Considering the significant difference in prognosis between the two groups of grade II–III glioma samples, some potential drugs for precise treatment were selected. It was hypothesized that the response to drugs may be different between the two groups. The R package ‘pRRophetic’ was used to screen potential drugs based on the IC₅₀ value in the GDSC genomics database. The IC₅₀ estimates of A.770041, ABT.263, AP.24534, AS601245 and AZ628 were relatively high in low-risk samples.

This suggested that patients with grade II–III glioma in the high-risk group may benefit from the use of these compounds (Fig. 9A-J). The IC₅₀ values of axitinib and 5-aminoimidazole-4-carboxamide ribonucleotide were increased in the high-risk group, indicating that these two drugs may be used for the treatment of patients with grade II–III glioma in the low-risk group (Fig. 9F and G). The IC₅₀ of commonly used antitumor drugs in the two groups was determined. In the low-risk group, the IC₅₀ of cisplatin (Fig. 9H) and gemcitabine (Fig. 9I) was higher. The IC₅₀ of gefitinib was higher in the high-risk group (Fig. 9J), indicating that the risk score had high accuracy in predicting the sensitivity to antitumor drugs. Finally, it was explored whether the activation of immune checkpoint genes was consistent in the two groups. Consistent with our hypothesis, the activation of immune checkpoint genes in high-risk populations was generally relatively high (Fig. 9K and L).

In order to examine the mechanism that leads to significant differences between the two groups in a multi-level analysis, Gene Ontology (GO) and KEGG analyses were performed on 89 DEGs (|log₂ fold change|>2.0; P<0.05; Table SVI). According to GO analysis (Fig. 10A; Table SVII), DEGs were mainly enriched in tissue-related BPs. In terms of molecular functions, these DEGs were mainly concentrated in ‘extracellular matrix structural constituent’ and ‘glycosaminoglycan binding’. In addition, KEGG analysis showed that the DEGs were concentrated in ‘extracellular structure organization’ (Fig. 10B and C; Table SVII). Subsequently, through GSEA of KEGG, it was revealed that the pathways enriched in the high-risk (Fig. 10D; Table SVIII) and low-risk (Fig. 10E; Table SVIII) groups were different. Finally, a lncRNA-mRNA interaction network was constructed using Cytoscape software (Fig. 10F). The aforementioned results may provide some ideas regarding the mechanism of glycolysis-related lncRNAs in grade II–III glioma carcinogenesis.

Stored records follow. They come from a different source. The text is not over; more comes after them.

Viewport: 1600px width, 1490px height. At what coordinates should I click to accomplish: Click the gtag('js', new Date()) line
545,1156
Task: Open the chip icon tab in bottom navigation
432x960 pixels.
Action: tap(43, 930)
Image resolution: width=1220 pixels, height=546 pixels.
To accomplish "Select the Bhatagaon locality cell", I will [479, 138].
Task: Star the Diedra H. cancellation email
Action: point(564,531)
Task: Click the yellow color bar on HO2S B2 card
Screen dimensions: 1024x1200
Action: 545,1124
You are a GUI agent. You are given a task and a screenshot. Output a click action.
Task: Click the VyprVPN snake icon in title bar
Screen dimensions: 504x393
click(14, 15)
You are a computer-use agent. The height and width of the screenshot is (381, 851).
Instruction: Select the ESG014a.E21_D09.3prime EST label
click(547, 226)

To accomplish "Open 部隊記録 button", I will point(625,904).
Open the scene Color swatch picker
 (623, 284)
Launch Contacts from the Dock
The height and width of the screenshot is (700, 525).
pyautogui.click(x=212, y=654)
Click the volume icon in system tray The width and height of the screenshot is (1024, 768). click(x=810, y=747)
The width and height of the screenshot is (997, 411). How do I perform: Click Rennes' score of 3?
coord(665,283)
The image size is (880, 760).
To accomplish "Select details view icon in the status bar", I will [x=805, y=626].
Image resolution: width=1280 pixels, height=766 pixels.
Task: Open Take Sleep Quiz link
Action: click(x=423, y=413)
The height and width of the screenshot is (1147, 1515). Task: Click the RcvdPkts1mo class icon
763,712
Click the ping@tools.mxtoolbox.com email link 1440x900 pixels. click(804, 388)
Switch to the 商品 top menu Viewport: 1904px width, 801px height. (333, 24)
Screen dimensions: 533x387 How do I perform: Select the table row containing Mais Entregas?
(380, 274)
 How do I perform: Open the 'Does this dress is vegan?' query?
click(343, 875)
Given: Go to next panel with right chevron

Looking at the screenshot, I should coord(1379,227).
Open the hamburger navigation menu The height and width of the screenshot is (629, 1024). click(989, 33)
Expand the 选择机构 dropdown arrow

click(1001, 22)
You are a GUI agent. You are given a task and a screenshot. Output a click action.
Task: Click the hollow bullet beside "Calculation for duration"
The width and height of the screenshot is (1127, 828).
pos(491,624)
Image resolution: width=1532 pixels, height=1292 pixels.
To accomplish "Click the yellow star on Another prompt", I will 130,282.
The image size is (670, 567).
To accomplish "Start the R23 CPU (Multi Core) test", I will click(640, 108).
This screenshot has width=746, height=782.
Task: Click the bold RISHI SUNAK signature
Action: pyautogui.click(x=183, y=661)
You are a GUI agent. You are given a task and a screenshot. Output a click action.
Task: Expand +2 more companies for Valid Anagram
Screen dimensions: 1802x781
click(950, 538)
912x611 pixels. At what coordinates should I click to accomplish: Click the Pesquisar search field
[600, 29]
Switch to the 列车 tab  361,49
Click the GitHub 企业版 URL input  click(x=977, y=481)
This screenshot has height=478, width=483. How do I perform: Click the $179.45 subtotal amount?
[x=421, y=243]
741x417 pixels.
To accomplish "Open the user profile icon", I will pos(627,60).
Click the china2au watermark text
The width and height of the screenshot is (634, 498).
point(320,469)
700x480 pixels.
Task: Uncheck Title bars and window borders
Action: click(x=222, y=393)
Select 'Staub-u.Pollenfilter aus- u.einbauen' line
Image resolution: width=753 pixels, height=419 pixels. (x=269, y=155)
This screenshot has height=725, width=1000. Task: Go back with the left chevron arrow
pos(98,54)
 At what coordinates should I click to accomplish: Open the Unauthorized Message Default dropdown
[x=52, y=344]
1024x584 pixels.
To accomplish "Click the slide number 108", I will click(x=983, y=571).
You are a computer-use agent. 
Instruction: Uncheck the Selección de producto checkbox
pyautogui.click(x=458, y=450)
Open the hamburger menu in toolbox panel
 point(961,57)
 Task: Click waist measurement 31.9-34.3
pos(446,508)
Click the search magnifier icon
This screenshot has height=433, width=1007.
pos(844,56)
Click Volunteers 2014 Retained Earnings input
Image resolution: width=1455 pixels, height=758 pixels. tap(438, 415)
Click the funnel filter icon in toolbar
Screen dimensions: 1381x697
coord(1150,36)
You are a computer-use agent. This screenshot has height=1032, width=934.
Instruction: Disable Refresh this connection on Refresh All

Due to the extensive research on CRNDE, CRNDE was chosen for validation (39,40). The high CRNDE expression in grade II–III glioma was verified using cell lines. The experiments revealed high CRNDE expression in SHG-44 cells compared with HA1800 cells (Fig. 11A). In addition, the effects of CRNDE on cell functions were investigated. The function of CRNDE in SHG-44 cells was investigated via knockdown experiments and RT-qPCR confirmed that CRNDE was knocked down in SHG-44 cells (Fig. 11B). The results of the CCK-8 assay indicated that CRNDE could increase cell viability, which was the same as the results of database analysis (Fig. 11C). The colony formation assay also indicated that knockdown of CRNDE significantly inhibited the proliferation of SHG-44 cells (Fig. 11D and E). In addition, the potential regulatory role of CRNDE in glucose metabolism in grade II–III glioma was investigated using the ECAR method. The results demonstrated that knockdown of CRNDE reduced the ECAR and glycolysis (Fig. 11F and G). The experiments further confirmed the results of previous analyses.